En México no se salvaguarda el derecho a decidir

  • René Barffusón, investigador del CEGUV, enfatizó que el Estado debe salvaguardar y garantizar el matrimonio civil

 

Sergio René Cancino Barffusón

Carlos Hugo Hermida Rosales

Xalapa, Ver., 03/03/2017.- Sergio René Cancino Barffusón, investigador del Centro de Estudios de Género de la Universidad Veracruzana (CEGUV), manifestó que todos los ciudadanos tienen derecho a construir una familia legalmente, y por ello el Estado debe salvaguardar y garantizar mediante leyes el matrimonio civil.

Al participar en el Foro Académico “Igualdad, inclusión y Estado laico”, el sociólogo comentó que el carácter laico del Estado se encuentra hoy en el centro de muchas discusiones importantes en nuestro país, particularmente asociadas al ejercicio de derechos de las personas en cuanto a sus garantías más elementales.

“El Estado laico se vincula al origen mismo de la República y a los valores que cimientan su nacimiento: democracia, tolerancia, libertad, diversidad y pluralidad”, expresó en este evento realizado el 20 de febrero, convocado por la UV y la Universidad Iberoamericana (Ibero) en el Museo de Antropología de Xalapa.

René Barffusón mencionó que pese a esto, el derecho a decidir aún no se encuentra salvaguardado en nuestro país ya que no está garantizado para todos los ciudadanos, como es el caso de las mujeres que desean interrumpir un embarazo, individuos que requieren practicar la eutanasia, o personas del mismo sexo que desean adoptar o unir sus vidas mediante un matrimonio civil.

“El matrimonio civil no puede ser un derecho al cual sólo puedan tener acceso cierto tipo de personas –en este caso los heterosexuales–, por lo cual es indispensable que el Estado reconozca su igualdad a nivel jurídico”, externó.

En cuanto a la presión que diversos grupos religiosos han ejercido para que el matrimonio civil entre personas del mismo sexo no sea reconocido legalmente, René Barffusón enunció que con base en sus distintos credos, los ciudadanos no deben tener injerencia en asuntos de orden civil y materia pública; de igual manera, con base en leyes del Estado, la ciudadanía laica tampoco debe incidir en asuntos de fe o moral religiosa.

“El gran desafío de las iglesias es dar respuestas que estén a la altura de los retos que la modernidad y posmodernidad plantean con sus urgencias y problemáticas, ante la crisis de derechos humanos que se vive hoy en día, la cual vulnera a grupos sociales minoritarios, que son perseguidos o invisibilizados”, enfatizó el investigador.

Explicó que es competencia exclusiva del Estado atender, resolver y proceder en materia pública por el bien común, a través del reconocimiento de la diversidad y pluralidad de personas que integran la sociedad, por lo cual se debe frenar cualquier intromisión de instancias religiosas o civiles que desde criterios particulares inciten a la discriminación y violencia en contra de personas que reclaman sus derechos individuales y colectivos.

Juan Carlos Henríquez Mendoza

Matrimonio igualitario

Juan Carlos Henríquez Mendoza, académico de la Ibero, explicó que pese a que un amplio sector de la población no está de acuerdo con quienes están en contra del matrimonio igualitario, este sentir no es expresado y se crea una espiral de silencio y con ella la percepción de que quienes promueven un discurso de rechazo son mayoría.

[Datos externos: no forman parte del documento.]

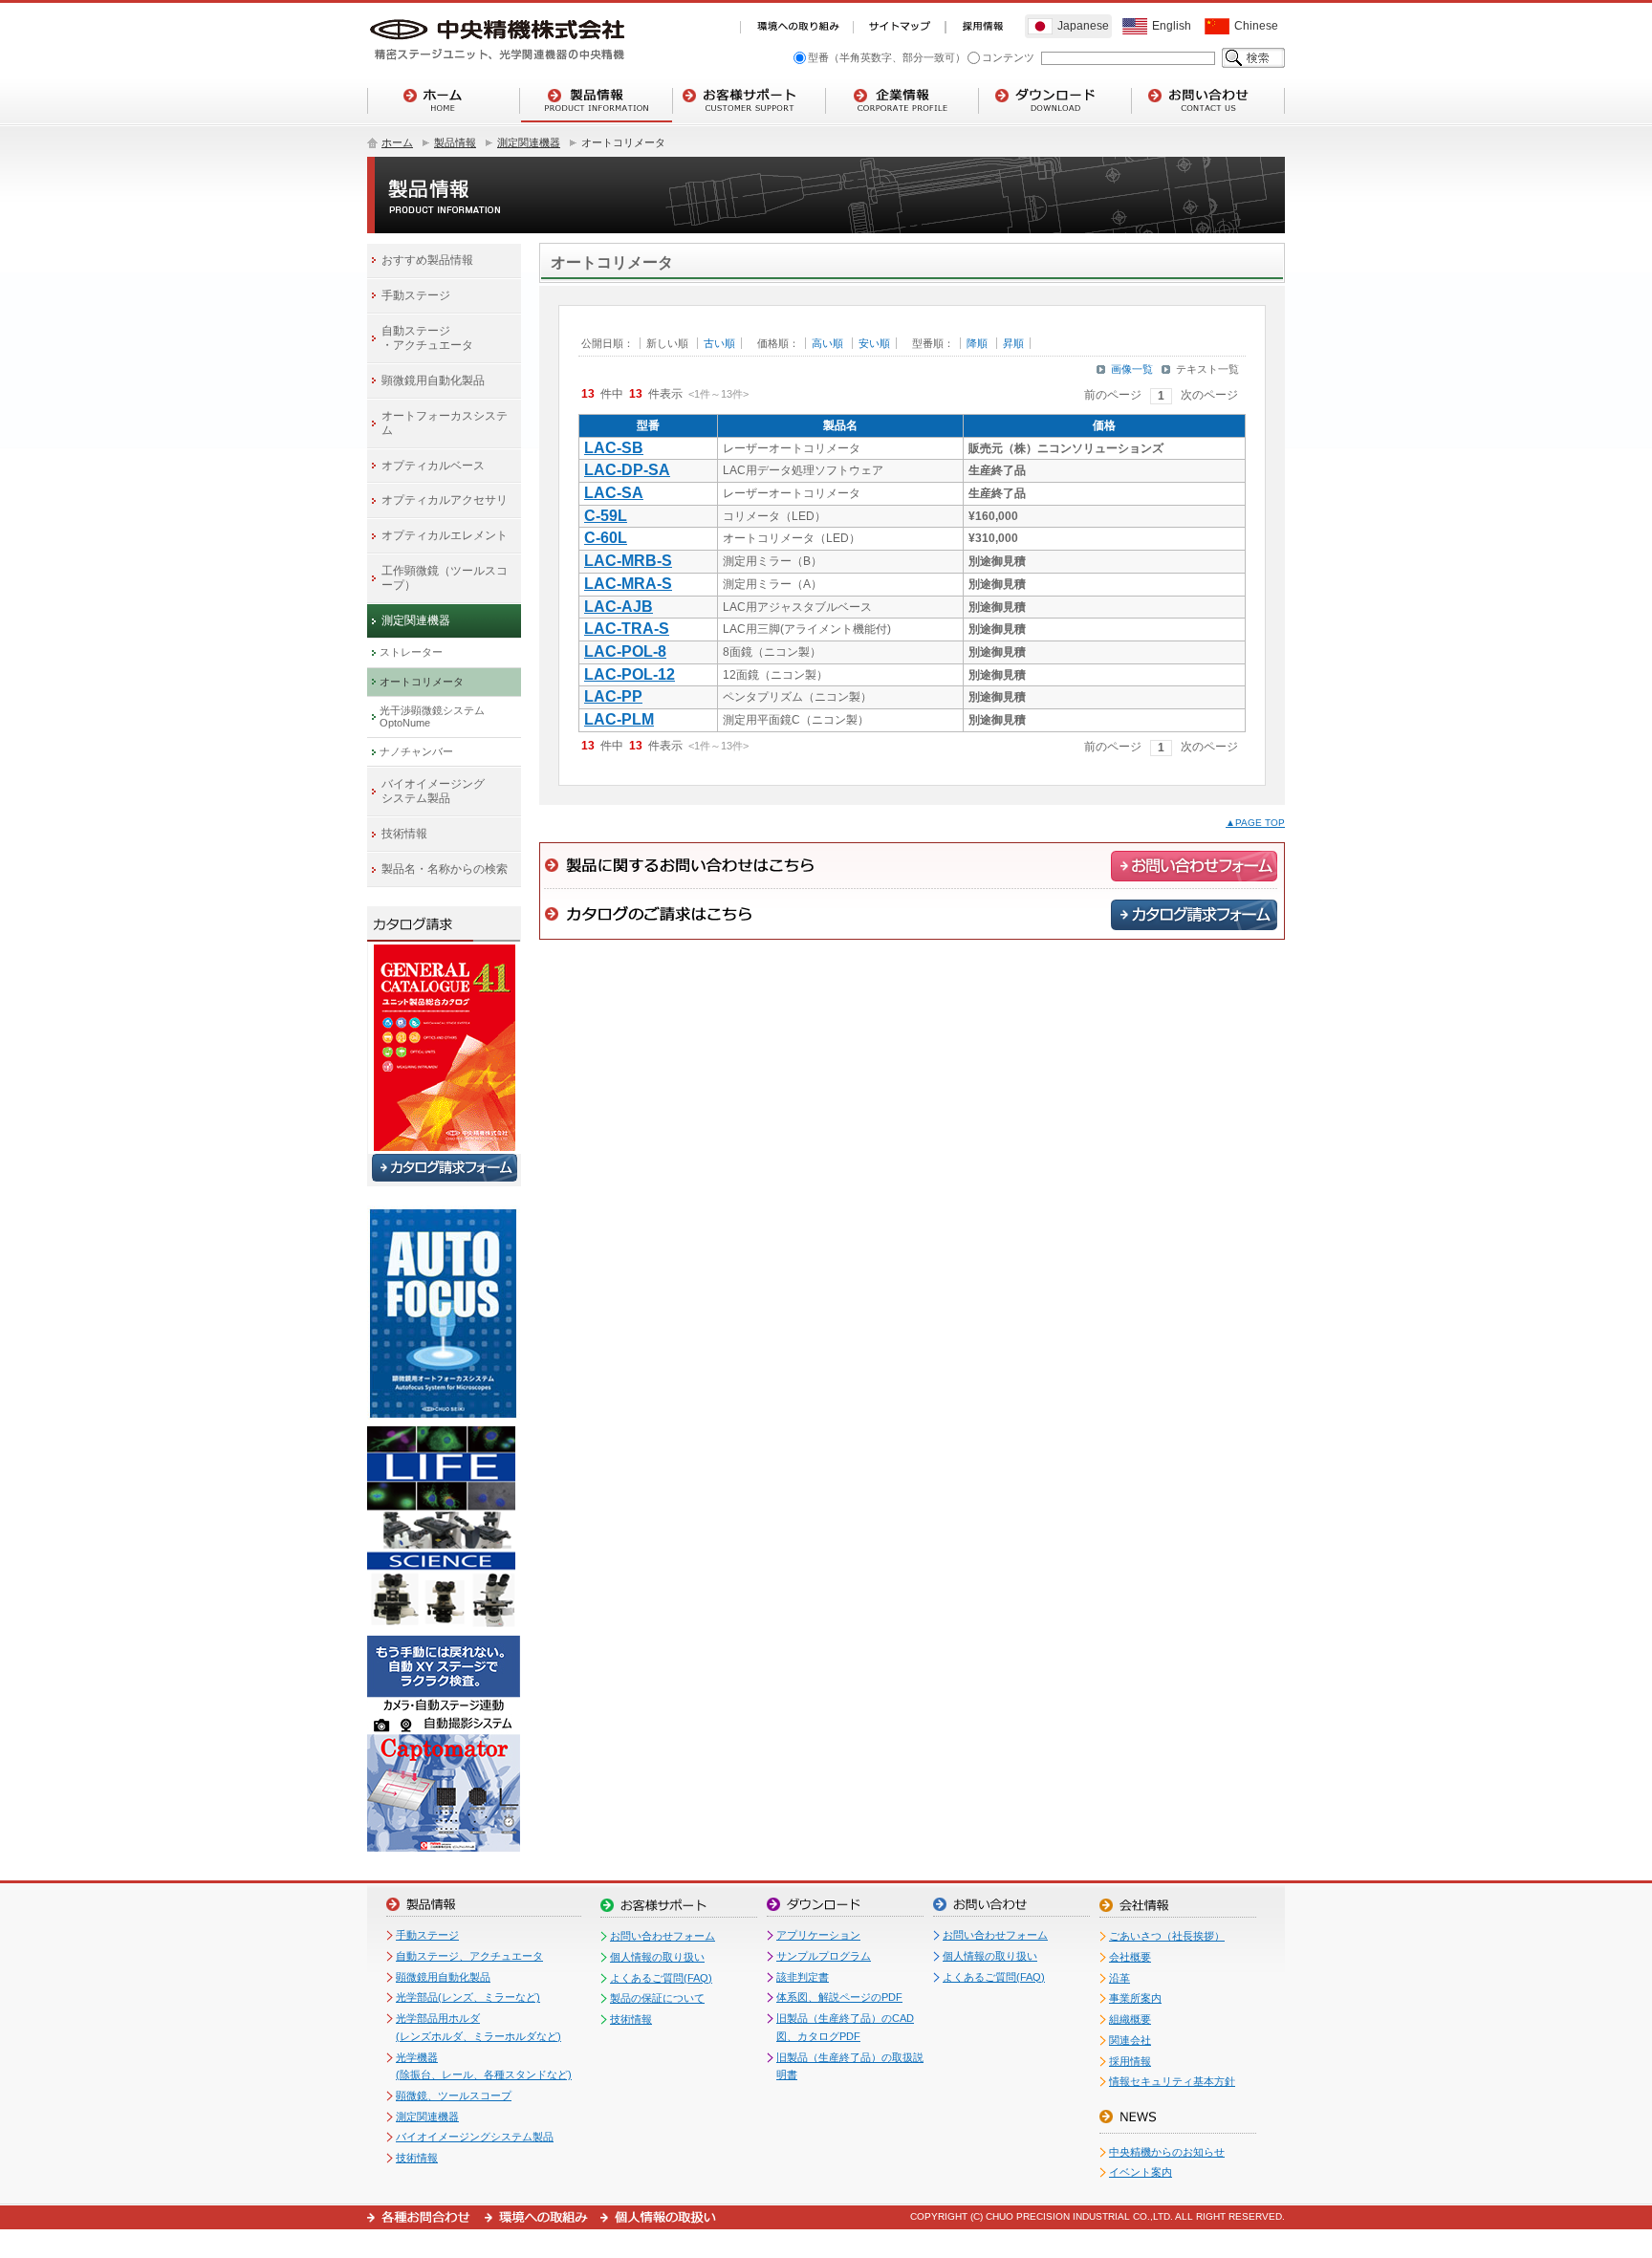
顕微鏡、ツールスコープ (453, 2095)
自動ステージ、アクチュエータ (469, 1956)
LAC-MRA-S (628, 583)
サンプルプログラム (823, 1956)
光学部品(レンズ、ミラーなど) (468, 1997)
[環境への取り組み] (796, 27)
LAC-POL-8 (625, 651)
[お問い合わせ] (1208, 100)
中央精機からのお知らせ (1167, 2152)
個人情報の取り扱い (657, 1957)
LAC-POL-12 (629, 674)
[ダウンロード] (1055, 100)
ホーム (397, 142)
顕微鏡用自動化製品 (443, 1977)
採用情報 (1130, 2061)
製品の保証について (657, 1998)
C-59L (605, 516)
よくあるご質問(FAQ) (661, 1978)
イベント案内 (1140, 2172)
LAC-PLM (619, 719)
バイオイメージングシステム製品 (475, 2136)
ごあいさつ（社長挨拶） (1167, 1936)
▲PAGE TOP (1255, 822)
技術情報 (417, 2157)
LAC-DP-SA (627, 470)
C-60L (605, 538)
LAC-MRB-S (628, 561)
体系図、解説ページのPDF (839, 1997)
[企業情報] (902, 100)
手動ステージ (427, 1935)
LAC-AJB (618, 606)
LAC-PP (613, 696)
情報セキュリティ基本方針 (1172, 2081)
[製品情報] (596, 100)
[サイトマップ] (899, 27)
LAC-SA (613, 493)
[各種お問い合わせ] (426, 2217)
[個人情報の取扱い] (658, 2217)
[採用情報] (983, 27)
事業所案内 (1135, 1998)
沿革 (1119, 1978)
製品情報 (455, 142)
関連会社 (1130, 2040)
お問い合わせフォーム (662, 1936)
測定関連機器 (528, 142)
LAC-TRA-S (626, 628)
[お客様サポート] (749, 100)
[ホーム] (443, 100)
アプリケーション (818, 1935)
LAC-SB (613, 448)
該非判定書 (802, 1977)
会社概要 (1130, 1957)
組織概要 (1130, 2019)
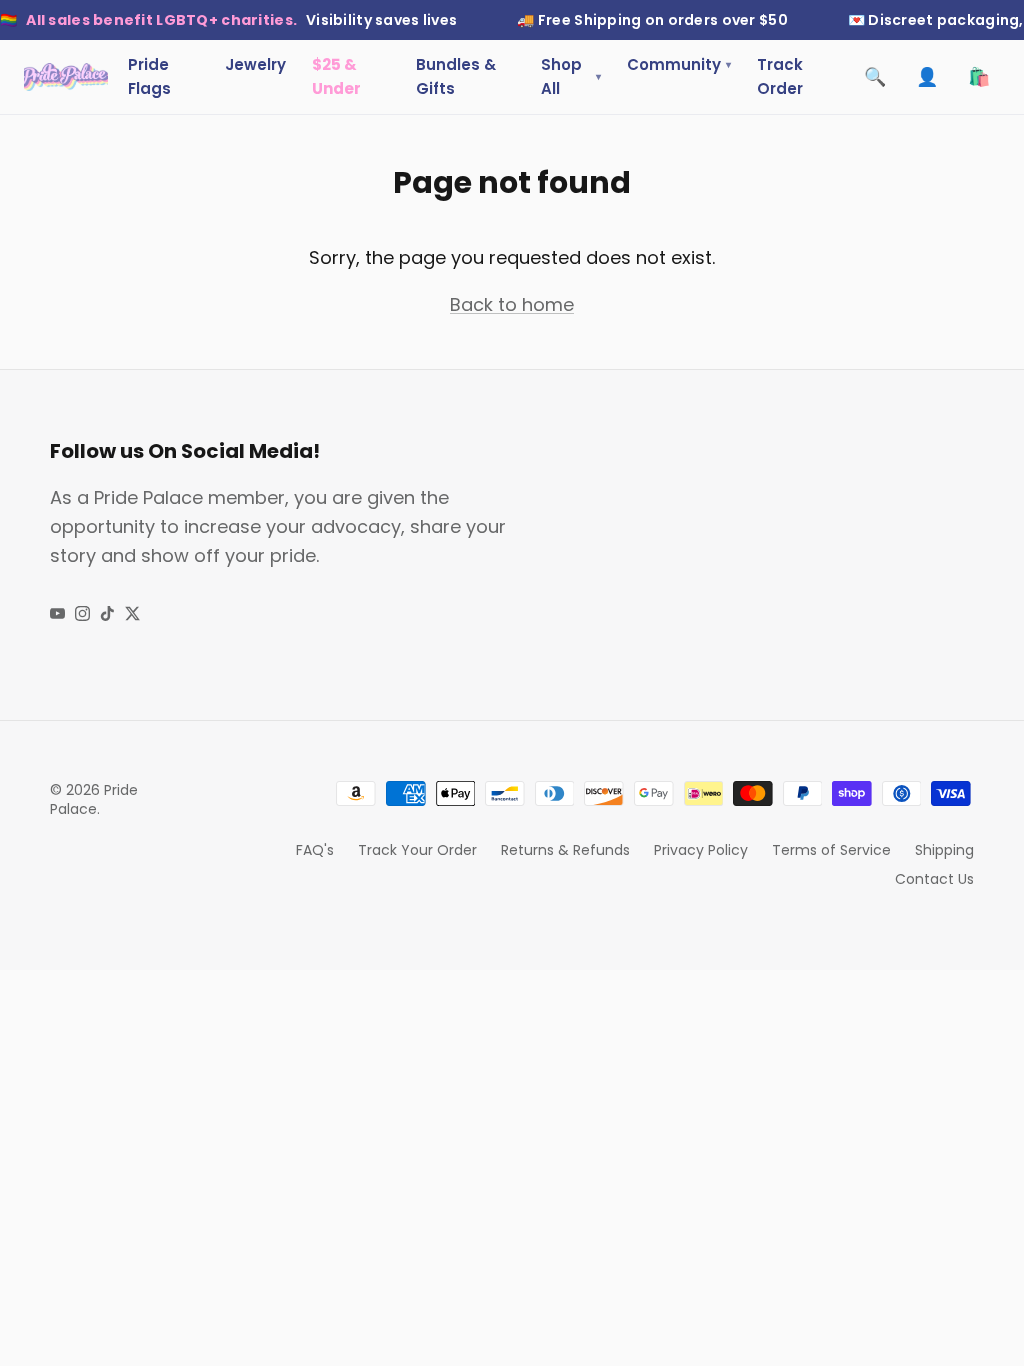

El catedrático compartió los resultados preliminares de la investigación “La estructura subjetiva de la diferencia al odio”, la cual es realizada por la Ibero, y que por medio de entrevistas a personas de distinto sexo, edad, así como nivel socioeconómico y educativo, religión y creencias, clasifica a las personas en cinco niveles de rechazo hacia la población Lésbico, Gay, Bisexual, Transexual, Transgénero, Travesti e Intersexual (LGBTTTI).

Relató que en el primer nivel se encuentran las personas que los aceptan pero que consideran que sus preferencias sexuales no son normales, por lo tanto toman distancia de ellos; las del segundo nivel, toleran sus preferencias con resignación ya que consideran “son parte de la naturaleza” pero piensan que son diferentes. En estos dos niveles se encuentra la mayoría de las personas.

El tercer nivel está compuesto por personas que afirman que quienes tienen preferencias no heterosexuales no les causan conflicto, ya que son iguales a los demás; el cuarto, está formado por individuos que mantienen cercanía con ellos y relaciones de amistad, cabe destacar que en este nivel se encuentran muy pocas personas.

Por último, en el quinto nivel se ubican las personas que aseguran que miembros de la comunidad LGBTTTI forman parte de su cotidianidad y su sexualidad es irrelevante; de las personas que se etiquetaron en este nivel, ninguna es de preferencia heterosexual.